An Immoral Budget

By Michael Bryan

There are bad budgets. There are harmful budgets. There are short-sighted budgets. There are unbalanced budgets. This year's Arizona state budget is all those things, and more.

GodCuts Arizona's proposed 2011 budget is actually immoral.

State governments have a few core responsibilities: elementary and higher education, healthcare, and protecting the least affluent and most vulnerable from the harshest realities of abject poverty. The budget that the Governor and Legislative leaders have agreed upon abdicates every single one of those responsibilities in name of deficit reduction and ideological purity.

Here's a summary:

  • Cuts $511 million, a higher cut than any proposal to date, from AHCCCS and results in an additional $1.2 billion loss in federal matching dollars.
  • Cuts up to 280,000 people from health care coverage.
  • Cuts $183 million from K-12 education in addition to the $600 million cut in the last four years.
  • Cuts $198 million from universities in addition to the over $200 million cut in the last four years.
  • Cuts $73 million from community colleges in addition to the over $50 million cut in the last four years.
  • Cuts the Department of Economic Security by $50 million.
  • Cuts 13,000 children from receiving daycare services.
  • Cuts the Department of Health Services by $53 million.

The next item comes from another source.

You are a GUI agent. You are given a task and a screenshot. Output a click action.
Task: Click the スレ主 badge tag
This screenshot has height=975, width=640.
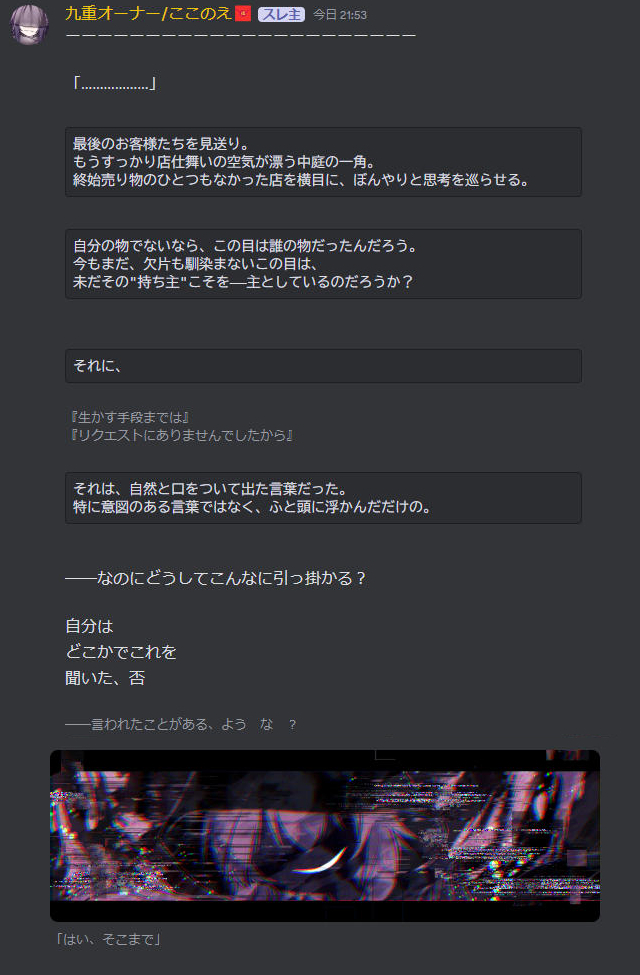(281, 14)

These cuts are not trimming the fat. After two years of budget deficits, state programs have been trimmed to the bone: the GOP is now loping off limbs.

They are destroying the ability of our state to function as a competitive economic entity. They are making Arizona a third-world country.

They are pursuing a deeply non-conservative agenda which seeks to radically restructure our state and our society by privatizing major state functions (including higher and elementary education, corrections, and healthcare), placing any remaining tax burdens mainly on the poor and middle class (luckily their "flat" tax increase for 80% of Arizonans died in committee), and consolidating all political control in the state government by stripping local communities of their autonomy.

But how, you might ask, can a budget be immoral?

Their budget is immoral because it fundamentally abrogates the social compact by balancing the budget on backs of those who stand to lose their health, their future prospects, and their very lives.

Their budget is immoral because it strips our children of their right to a free public education and seeks to cripple public education so the charlatans and ideologues who want to steal a portion of that investment for themselves may feast on the carcass of a critically wounded public education system.

Their budget is immoral because it will close the door to a better life through higher education to thousands upon thousands of Arizona's young adults due to skyrocketing tuition and fees.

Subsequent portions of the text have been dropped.